The South African Nuclear Energy Corporation (Necsa) marked an important milestone on Wednesday when it formally handed over the first locally-designed and manufactured safety-critical nuclear component, fully certified, to national power utility Eskom for use in the Koeberg nuclear power plant, near Cape Town. Necsa has a Nuclear Manufacturing unit within its Pelindaba Enterprises division.
The component is an air receiver vessel. The specifications and overall design were drawn up by a team at Koeberg, while the detailed design and computer modelling was carried out at Pelindaba Enterprises. Design and manufacture were monitored by global quality assurance organisation TUV and by the South African National Nuclear Regulator.
"This is our first delivery of a fully-qualified product," affirmed Pelindaba Enterprises group executive (Mr) Ruby Ramatsui. "This has confirmed we are ready to supply the rest of the world."
"This is the first ASME III certified vessel certified and manufactured in South Africa," highlighted Necsa Pelindaba Enterprises chief engineer Jaco van der Merwe. ASME (originally the acronym for the American Society of Mechanical Engineers) Chapter III contains the globally accepted quality standards for pressure vessels manufactured for nuclear applications.
South Africa had previously had some nuclear manufacturing capabilities, but, with the end of the apartheid era and of the concomitant sanctions, these were not economically viable and were shut down. "This is a process of restarting what we had before," explained Ramatsui. But this time, the aim was to be commercially competitive. He pointed out that other countries had successfully localized nuclear technology and created competitive nuclear industries. South Korea was a particularly good example. "We can do it!" he assured.

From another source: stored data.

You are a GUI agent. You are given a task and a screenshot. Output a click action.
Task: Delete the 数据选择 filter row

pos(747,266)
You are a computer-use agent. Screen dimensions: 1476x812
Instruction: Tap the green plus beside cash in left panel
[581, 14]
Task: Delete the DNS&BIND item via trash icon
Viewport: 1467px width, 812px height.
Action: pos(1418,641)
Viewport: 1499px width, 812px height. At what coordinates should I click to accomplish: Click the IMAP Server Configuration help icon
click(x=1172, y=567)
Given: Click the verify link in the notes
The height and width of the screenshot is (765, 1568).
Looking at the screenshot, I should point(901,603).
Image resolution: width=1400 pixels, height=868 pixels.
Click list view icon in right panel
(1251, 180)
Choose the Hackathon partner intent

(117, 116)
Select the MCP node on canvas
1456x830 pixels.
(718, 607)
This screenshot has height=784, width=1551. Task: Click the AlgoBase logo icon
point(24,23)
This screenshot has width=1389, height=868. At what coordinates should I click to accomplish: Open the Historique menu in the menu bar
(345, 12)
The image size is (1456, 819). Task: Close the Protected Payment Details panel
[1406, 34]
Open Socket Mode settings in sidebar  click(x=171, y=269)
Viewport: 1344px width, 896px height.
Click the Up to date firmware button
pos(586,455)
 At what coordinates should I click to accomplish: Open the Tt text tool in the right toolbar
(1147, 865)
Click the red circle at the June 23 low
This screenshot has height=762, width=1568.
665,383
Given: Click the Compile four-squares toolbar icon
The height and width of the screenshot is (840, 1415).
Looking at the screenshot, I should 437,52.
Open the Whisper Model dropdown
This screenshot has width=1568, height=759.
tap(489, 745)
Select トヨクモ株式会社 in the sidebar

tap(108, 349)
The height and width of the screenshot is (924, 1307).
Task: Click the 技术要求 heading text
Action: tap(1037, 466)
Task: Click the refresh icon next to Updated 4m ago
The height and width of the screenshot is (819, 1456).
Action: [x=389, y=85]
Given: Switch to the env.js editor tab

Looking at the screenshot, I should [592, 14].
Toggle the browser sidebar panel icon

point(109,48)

The fabrication of the air receiver vessel was the result of a Necsa vision to become a manufacturer of nuclear products for the nuclear industry in South Africa and internationally, pointed out Van der Merwe. The first step was to build a team of skilled engineers and artisans (such as boilermakers and welders). Once that team had been built, the next step was to check quality assurance and management standards and procedures, and identify gaps and shortfalls. These gaps were then filled and the shortfalls rectified and the team members trained up to the very high required standards.
ASME was then invited to send an audit team to Pelindaba Enterprises. They did so, and the result was the granting of ASME III certification, with the requisite certificates for nuclear design and manufacturing. "Nuclear Manufacturing [within Pelindaba Enterprises] has been appointed as an approved [nuclear] supplier. ... [A]ccording to ASME standards," stated Van der Merwe.
"We are pioneering a sustainable path for the African nuclear industry," stressed Ramatsui. "We will continue to build capacity in cooperation with Eskom and local industry."